Brief: Return the data in full, exactly as it was written.

Records for this task:
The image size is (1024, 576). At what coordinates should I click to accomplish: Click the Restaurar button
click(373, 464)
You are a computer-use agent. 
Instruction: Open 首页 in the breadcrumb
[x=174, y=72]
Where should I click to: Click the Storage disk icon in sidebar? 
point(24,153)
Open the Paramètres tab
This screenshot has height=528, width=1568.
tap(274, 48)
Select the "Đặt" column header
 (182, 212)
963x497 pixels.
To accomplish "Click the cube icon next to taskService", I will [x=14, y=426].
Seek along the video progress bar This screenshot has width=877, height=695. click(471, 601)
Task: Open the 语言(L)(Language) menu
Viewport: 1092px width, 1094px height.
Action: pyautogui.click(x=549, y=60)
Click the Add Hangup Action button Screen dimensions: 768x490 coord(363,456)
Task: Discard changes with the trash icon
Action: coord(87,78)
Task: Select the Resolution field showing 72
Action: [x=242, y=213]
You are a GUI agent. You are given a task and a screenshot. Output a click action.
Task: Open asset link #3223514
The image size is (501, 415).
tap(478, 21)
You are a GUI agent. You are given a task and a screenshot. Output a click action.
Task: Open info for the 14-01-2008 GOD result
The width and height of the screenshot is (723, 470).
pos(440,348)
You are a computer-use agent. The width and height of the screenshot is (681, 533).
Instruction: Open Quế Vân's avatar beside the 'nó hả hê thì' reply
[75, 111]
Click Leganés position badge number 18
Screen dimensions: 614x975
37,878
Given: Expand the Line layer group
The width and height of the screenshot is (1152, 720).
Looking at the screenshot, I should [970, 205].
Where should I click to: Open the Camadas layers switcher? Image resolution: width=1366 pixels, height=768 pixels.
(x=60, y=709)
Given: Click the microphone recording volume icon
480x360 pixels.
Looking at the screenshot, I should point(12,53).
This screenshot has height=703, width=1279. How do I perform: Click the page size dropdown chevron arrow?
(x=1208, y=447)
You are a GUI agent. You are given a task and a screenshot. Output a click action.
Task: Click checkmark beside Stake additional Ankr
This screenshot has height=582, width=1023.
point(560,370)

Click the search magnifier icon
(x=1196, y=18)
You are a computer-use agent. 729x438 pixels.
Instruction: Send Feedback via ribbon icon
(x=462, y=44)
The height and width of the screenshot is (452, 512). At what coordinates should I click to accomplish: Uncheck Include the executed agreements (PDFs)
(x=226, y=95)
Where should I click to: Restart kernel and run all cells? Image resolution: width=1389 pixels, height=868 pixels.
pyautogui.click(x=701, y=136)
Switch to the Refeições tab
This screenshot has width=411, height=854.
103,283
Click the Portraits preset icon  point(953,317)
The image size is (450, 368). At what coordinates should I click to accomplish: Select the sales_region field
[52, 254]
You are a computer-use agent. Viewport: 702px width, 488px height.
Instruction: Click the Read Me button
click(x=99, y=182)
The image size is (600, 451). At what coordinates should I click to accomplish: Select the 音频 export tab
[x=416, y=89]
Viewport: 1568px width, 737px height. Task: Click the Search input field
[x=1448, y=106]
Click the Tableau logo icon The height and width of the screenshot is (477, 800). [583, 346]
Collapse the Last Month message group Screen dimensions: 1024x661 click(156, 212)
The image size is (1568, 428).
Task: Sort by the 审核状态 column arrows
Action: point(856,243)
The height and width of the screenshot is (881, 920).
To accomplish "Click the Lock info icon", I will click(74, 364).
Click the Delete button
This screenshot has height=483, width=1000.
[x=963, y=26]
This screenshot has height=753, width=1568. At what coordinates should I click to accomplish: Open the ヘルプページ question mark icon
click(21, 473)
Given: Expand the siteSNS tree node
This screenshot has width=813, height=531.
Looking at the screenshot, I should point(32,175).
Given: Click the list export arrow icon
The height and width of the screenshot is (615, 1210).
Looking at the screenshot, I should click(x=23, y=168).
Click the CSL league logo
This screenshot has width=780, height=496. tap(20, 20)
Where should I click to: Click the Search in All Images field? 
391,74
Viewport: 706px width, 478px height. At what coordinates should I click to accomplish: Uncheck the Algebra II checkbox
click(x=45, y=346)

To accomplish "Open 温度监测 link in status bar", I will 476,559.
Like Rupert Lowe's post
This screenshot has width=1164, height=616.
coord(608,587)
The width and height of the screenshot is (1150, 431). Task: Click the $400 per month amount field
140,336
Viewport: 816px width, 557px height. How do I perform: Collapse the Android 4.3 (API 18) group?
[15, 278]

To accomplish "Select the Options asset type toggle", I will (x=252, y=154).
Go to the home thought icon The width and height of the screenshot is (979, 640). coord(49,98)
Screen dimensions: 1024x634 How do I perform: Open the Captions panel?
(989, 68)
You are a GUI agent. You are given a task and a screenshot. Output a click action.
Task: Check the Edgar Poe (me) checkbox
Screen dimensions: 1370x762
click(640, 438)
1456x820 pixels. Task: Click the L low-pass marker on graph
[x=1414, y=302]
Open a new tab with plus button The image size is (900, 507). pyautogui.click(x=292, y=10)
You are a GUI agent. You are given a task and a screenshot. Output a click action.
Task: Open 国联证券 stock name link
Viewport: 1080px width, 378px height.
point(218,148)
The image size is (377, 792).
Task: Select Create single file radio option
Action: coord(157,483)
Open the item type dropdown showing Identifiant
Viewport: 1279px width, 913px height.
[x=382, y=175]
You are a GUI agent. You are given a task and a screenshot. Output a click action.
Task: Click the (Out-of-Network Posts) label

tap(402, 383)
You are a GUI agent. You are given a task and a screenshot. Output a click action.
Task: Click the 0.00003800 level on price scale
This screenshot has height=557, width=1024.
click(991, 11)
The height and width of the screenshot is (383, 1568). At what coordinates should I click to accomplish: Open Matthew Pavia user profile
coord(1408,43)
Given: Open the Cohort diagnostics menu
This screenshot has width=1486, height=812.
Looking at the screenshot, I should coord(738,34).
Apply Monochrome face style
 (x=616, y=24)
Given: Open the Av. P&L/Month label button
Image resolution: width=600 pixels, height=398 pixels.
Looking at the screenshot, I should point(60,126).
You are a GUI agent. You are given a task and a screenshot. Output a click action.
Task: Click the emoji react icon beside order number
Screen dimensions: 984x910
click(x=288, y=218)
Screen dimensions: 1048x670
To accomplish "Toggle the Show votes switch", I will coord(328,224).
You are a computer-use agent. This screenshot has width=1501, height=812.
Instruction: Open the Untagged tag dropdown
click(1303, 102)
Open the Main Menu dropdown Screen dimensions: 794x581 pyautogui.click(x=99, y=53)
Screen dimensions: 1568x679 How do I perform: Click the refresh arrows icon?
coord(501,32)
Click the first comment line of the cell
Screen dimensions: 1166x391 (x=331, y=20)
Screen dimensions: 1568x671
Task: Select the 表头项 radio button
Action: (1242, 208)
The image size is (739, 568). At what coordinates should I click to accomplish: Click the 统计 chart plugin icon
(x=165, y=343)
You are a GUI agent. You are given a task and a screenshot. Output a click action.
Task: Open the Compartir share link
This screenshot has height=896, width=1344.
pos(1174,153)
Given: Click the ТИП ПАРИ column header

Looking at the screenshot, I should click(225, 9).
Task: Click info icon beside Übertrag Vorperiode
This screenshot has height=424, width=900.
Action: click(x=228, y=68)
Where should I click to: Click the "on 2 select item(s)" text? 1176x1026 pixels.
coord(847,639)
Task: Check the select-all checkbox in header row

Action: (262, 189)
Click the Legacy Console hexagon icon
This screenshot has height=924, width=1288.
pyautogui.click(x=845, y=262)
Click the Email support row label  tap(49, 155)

Written reply:
The image size is (1024, 576). At what coordinates should I click to accomplish: Click the Restaurar button
click(373, 464)
You are a computer-use agent. 
Instruction: Open 首页 in the breadcrumb
[x=174, y=72]
Where should I click to: Click the Storage disk icon in sidebar? 
point(24,153)
Open the Paramètres tab
This screenshot has height=528, width=1568.
tap(274, 48)
Select the "Đặt" column header
 (182, 212)
963x497 pixels.
To accomplish "Click the cube icon next to taskService", I will [x=14, y=426].
Seek along the video progress bar This screenshot has width=877, height=695. click(471, 601)
Task: Open the 语言(L)(Language) menu
Viewport: 1092px width, 1094px height.
Action: pyautogui.click(x=549, y=60)
Click the Add Hangup Action button Screen dimensions: 768x490 coord(363,456)
Task: Discard changes with the trash icon
Action: coord(87,78)
Task: Select the Resolution field showing 72
Action: [x=242, y=213]
You are a GUI agent. You are given a task and a screenshot. Output a click action.
Task: Open asset link #3223514
The image size is (501, 415).
tap(478, 21)
You are a GUI agent. You are given a task and a screenshot. Output a click action.
Task: Open info for the 14-01-2008 GOD result
The width and height of the screenshot is (723, 470).
pos(440,348)
You are a computer-use agent. The width and height of the screenshot is (681, 533).
Instruction: Open Quế Vân's avatar beside the 'nó hả hê thì' reply
[75, 111]
Click Leganés position badge number 18
Screen dimensions: 614x975
37,878
Given: Expand the Line layer group
The width and height of the screenshot is (1152, 720).
Looking at the screenshot, I should [970, 205].
Where should I click to: Open the Camadas layers switcher? Image resolution: width=1366 pixels, height=768 pixels.
(x=60, y=709)
Given: Click the microphone recording volume icon
480x360 pixels.
Looking at the screenshot, I should point(12,53).
This screenshot has height=703, width=1279. How do I perform: Click the page size dropdown chevron arrow?
(x=1208, y=447)
You are a GUI agent. You are given a task and a screenshot. Output a click action.
Task: Click checkmark beside Stake additional Ankr
This screenshot has height=582, width=1023.
point(560,370)

Click the search magnifier icon
(x=1196, y=18)
You are a computer-use agent. 729x438 pixels.
Instruction: Send Feedback via ribbon icon
(x=462, y=44)
The height and width of the screenshot is (452, 512). At what coordinates should I click to accomplish: Uncheck Include the executed agreements (PDFs)
(x=226, y=95)
Where should I click to: Restart kernel and run all cells? Image resolution: width=1389 pixels, height=868 pixels.
pyautogui.click(x=701, y=136)
Switch to the Refeições tab
This screenshot has width=411, height=854.
103,283
Click the Portraits preset icon  point(953,317)
The image size is (450, 368). At what coordinates should I click to accomplish: Select the sales_region field
[52, 254]
You are a computer-use agent. Viewport: 702px width, 488px height.
Instruction: Click the Read Me button
click(x=99, y=182)
The image size is (600, 451). At what coordinates should I click to accomplish: Select the 音频 export tab
[x=416, y=89]
Viewport: 1568px width, 737px height. Task: Click the Search input field
[x=1448, y=106]
Click the Tableau logo icon The height and width of the screenshot is (477, 800). [583, 346]
Collapse the Last Month message group Screen dimensions: 1024x661 click(156, 212)
The image size is (1568, 428).
Task: Sort by the 审核状态 column arrows
Action: point(856,243)
The height and width of the screenshot is (881, 920).
To accomplish "Click the Lock info icon", I will click(74, 364).
Click the Delete button
This screenshot has height=483, width=1000.
[x=963, y=26]
This screenshot has height=753, width=1568. At what coordinates should I click to accomplish: Open the ヘルプページ question mark icon
click(21, 473)
Given: Expand the siteSNS tree node
This screenshot has width=813, height=531.
Looking at the screenshot, I should point(32,175).
Given: Click the list export arrow icon
The height and width of the screenshot is (615, 1210).
Looking at the screenshot, I should click(x=23, y=168).
Click the CSL league logo
This screenshot has width=780, height=496. tap(20, 20)
Where should I click to: Click the Search in All Images field? 
391,74
Viewport: 706px width, 478px height. At what coordinates should I click to accomplish: Uncheck the Algebra II checkbox
click(x=45, y=346)

To accomplish "Open 温度监测 link in status bar", I will 476,559.
Like Rupert Lowe's post
This screenshot has width=1164, height=616.
coord(608,587)
The width and height of the screenshot is (1150, 431). Task: Click the $400 per month amount field
140,336
Viewport: 816px width, 557px height. How do I perform: Collapse the Android 4.3 (API 18) group?
[15, 278]

To accomplish "Select the Options asset type toggle", I will (x=252, y=154).
Go to the home thought icon The width and height of the screenshot is (979, 640). coord(49,98)
Screen dimensions: 1024x634 How do I perform: Open the Captions panel?
(989, 68)
You are a GUI agent. You are given a task and a screenshot. Output a click action.
Task: Check the Edgar Poe (me) checkbox
Screen dimensions: 1370x762
click(640, 438)
1456x820 pixels. Task: Click the L low-pass marker on graph
[x=1414, y=302]
Open a new tab with plus button The image size is (900, 507). pyautogui.click(x=292, y=10)
You are a GUI agent. You are given a task and a screenshot. Output a click action.
Task: Open 国联证券 stock name link
Viewport: 1080px width, 378px height.
point(218,148)
The image size is (377, 792).
Task: Select Create single file radio option
Action: coord(157,483)
Open the item type dropdown showing Identifiant
Viewport: 1279px width, 913px height.
[x=382, y=175]
You are a GUI agent. You are given a task and a screenshot. Output a click action.
Task: Click the (Out-of-Network Posts) label

tap(402, 383)
You are a GUI agent. You are given a task and a screenshot. Output a click action.
Task: Click the 0.00003800 level on price scale
This screenshot has height=557, width=1024.
click(991, 11)
The height and width of the screenshot is (383, 1568). At what coordinates should I click to accomplish: Open Matthew Pavia user profile
coord(1408,43)
Given: Open the Cohort diagnostics menu
This screenshot has width=1486, height=812.
Looking at the screenshot, I should coord(738,34).
Apply Monochrome face style
 (x=616, y=24)
Given: Open the Av. P&L/Month label button
Image resolution: width=600 pixels, height=398 pixels.
Looking at the screenshot, I should point(60,126).
You are a GUI agent. You are given a task and a screenshot. Output a click action.
Task: Click the emoji react icon beside order number
Screen dimensions: 984x910
click(x=288, y=218)
Screen dimensions: 1048x670
To accomplish "Toggle the Show votes switch", I will coord(328,224).
You are a computer-use agent. This screenshot has width=1501, height=812.
Instruction: Open the Untagged tag dropdown
click(1303, 102)
Open the Main Menu dropdown Screen dimensions: 794x581 pyautogui.click(x=99, y=53)
Screen dimensions: 1568x679 How do I perform: Click the refresh arrows icon?
coord(501,32)
Click the first comment line of the cell
Screen dimensions: 1166x391 (x=331, y=20)
Screen dimensions: 1568x671
Task: Select the 表头项 radio button
Action: (1242, 208)
The image size is (739, 568). At what coordinates should I click to accomplish: Click the 统计 chart plugin icon
(x=165, y=343)
You are a GUI agent. You are given a task and a screenshot. Output a click action.
Task: Open the Compartir share link
This screenshot has height=896, width=1344.
pos(1174,153)
Given: Click the ТИП ПАРИ column header

Looking at the screenshot, I should click(225, 9).
Task: Click info icon beside Übertrag Vorperiode
This screenshot has height=424, width=900.
Action: click(x=228, y=68)
Where should I click to: Click the "on 2 select item(s)" text? 1176x1026 pixels.
coord(847,639)
Task: Check the select-all checkbox in header row

Action: (262, 189)
Click the Legacy Console hexagon icon
This screenshot has height=924, width=1288.
pyautogui.click(x=845, y=262)
Click the Email support row label  tap(49, 155)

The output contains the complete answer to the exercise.